The S&P 500 SPDR ETF (SPY) allows investors to buy puts that will rise in value if the SPY price falls in price in two months. This could easily happen. Given all the forecasted bad economic news likely to hit between now and June 30, when these puts exercise period ends, the price may not be too expensive.

This article will explain how simple it is to accomplish buy SPY puts if you believe SPY stock will fall.

You can see the prices for the Jun 17 SPY puts by going to the Barchart option chain for SPY for June 30. Remember to click on the dialog box that allows "50 strikes +/-" so that you can see the put prices for the $400 strike price on June 30. The $400 strike price assumes that the price of SPY will fall about 5% from its price today of $414.32.

As of April 26, the $400 put strike price puts are trading between $12.38 and $12.42. Just to make sure that you are in the right section, the background to this price should be white, not green. White signals that the particular strike you are looking at is “out-of-the-money.” If your background is green, you are probably looking at call prices for $400, not put prices. Scroll down further to look at the put price.

SPY Stock Will Fall — But By How Much?

That is the profit motive you have for buying these puts. You expect that the price of the stock market, as seen by the SPY puts, will decline more than 5% below today on or before June 30. That does not seem too unreasonable.
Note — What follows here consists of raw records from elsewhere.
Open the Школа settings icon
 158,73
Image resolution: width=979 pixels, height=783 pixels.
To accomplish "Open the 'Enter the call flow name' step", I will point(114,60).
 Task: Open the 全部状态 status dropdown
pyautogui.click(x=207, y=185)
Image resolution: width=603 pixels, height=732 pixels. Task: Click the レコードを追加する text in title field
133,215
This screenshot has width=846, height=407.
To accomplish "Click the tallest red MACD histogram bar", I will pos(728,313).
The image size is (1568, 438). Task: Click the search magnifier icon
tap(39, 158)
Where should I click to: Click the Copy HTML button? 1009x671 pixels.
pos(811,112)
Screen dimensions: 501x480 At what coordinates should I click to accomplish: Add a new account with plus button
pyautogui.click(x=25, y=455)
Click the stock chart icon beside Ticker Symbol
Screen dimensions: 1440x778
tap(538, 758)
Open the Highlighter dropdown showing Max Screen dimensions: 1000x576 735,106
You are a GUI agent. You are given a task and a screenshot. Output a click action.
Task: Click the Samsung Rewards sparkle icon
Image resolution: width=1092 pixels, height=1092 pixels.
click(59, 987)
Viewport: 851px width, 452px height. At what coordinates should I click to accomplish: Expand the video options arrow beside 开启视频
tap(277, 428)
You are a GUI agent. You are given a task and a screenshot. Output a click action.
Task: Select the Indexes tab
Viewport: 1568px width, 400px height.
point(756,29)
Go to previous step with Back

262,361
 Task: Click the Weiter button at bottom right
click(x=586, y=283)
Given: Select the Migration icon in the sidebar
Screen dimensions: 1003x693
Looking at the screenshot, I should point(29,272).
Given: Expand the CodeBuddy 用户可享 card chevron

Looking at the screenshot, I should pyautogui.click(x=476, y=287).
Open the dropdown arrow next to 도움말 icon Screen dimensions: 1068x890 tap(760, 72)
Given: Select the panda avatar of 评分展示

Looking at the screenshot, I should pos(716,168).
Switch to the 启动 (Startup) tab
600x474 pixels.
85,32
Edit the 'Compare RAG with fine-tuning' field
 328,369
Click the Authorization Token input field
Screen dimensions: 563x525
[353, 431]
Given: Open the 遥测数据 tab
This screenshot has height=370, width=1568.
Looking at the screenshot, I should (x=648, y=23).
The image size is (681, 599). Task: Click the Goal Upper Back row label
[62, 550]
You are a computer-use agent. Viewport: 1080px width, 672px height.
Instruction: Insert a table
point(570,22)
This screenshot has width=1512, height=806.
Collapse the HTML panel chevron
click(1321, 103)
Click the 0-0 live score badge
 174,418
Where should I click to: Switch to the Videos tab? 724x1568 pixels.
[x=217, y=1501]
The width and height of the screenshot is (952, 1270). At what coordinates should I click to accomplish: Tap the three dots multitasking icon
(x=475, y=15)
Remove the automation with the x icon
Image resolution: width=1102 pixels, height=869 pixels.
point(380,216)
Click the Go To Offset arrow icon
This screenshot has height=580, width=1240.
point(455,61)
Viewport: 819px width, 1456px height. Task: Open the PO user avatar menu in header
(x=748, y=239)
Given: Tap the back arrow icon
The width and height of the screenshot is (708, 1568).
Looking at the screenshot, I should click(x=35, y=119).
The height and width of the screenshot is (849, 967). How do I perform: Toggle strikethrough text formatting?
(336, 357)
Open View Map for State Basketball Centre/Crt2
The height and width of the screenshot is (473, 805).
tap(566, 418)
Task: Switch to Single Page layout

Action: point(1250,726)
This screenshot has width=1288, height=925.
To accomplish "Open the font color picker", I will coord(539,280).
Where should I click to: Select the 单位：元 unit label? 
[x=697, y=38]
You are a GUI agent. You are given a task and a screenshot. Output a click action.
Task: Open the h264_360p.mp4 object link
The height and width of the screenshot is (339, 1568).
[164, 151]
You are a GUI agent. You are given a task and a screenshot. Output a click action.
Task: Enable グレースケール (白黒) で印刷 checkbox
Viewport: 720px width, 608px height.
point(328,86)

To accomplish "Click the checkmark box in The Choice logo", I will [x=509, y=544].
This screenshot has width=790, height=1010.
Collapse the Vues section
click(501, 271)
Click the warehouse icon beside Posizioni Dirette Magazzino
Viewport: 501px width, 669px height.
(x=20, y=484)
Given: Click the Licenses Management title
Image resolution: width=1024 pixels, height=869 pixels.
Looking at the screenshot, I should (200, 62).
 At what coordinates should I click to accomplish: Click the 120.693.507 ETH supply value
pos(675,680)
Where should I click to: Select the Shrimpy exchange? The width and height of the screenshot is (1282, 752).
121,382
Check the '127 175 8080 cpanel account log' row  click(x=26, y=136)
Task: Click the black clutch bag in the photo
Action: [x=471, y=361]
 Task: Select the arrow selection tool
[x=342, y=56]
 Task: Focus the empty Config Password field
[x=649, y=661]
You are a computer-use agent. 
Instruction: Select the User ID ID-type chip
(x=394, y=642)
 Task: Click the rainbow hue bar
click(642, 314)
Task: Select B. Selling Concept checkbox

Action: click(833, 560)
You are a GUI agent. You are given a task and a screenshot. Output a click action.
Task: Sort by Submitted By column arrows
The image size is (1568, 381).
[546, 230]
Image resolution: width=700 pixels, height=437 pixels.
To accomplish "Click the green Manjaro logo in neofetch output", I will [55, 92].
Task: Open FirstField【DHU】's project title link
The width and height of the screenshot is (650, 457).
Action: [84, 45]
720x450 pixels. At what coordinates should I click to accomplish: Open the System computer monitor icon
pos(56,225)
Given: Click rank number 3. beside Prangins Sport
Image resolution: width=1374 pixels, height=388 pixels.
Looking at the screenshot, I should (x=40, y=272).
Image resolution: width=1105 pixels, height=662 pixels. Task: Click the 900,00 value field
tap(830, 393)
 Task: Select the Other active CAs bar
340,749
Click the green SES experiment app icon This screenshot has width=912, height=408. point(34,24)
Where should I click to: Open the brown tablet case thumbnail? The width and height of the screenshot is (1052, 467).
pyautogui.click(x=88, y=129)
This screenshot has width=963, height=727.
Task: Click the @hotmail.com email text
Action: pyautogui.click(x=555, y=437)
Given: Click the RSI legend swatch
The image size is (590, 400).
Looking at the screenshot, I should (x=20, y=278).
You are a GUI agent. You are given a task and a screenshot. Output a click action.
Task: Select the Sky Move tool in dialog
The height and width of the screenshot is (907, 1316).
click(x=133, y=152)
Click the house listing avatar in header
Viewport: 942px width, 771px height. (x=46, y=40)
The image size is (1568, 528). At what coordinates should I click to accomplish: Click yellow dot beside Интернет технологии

After all, even Schwab’s economist is predicting that inflation will cast a deep shadow over the U.S. economy. He argues that a smaller spread between the S&P 500’s forward earnings yield and the 10-year U.S. Treasury yield indicates that stocks look less attractive relative to bonds.

How much below $400 does SPY have to fall before you make a profit buying these puts? Well, let’s see. The asking price is $12.42 COB on April 26. It will have a different price when you actually buy the puts on April 27. But just for reference, that means that just to break even the SPY price has to fall $12.42 below $400. That means the SPY breakeven price is $387.58. This is 6.45% below today’s price of $414.32. So if you buy these puts you must believe the market will fall more than 6.45% by June 30 or earlier in order to break even and start making a profit.

Another way to look at it is this: assuming the SPY price falls 3.45% to $400 or lower, you could make money if it falls over 6.5% from today.

Lastly, how much does one June 30 $400 put contract actually cost? Since each contract is worth 100 SPY ETF shares, and since the asking price is $12.42, the total cost, before commissions, is $1,242 (i.e., 100 x $12.42). Your actual price will be different at the time of purchase. So if you wanted to spend 1% of your $200K portfolio to buy insurance like this, you would buy two contracts or $2,484 for two contracts. Keep in mind this is illustrative only and not financial or tax advice for anyone.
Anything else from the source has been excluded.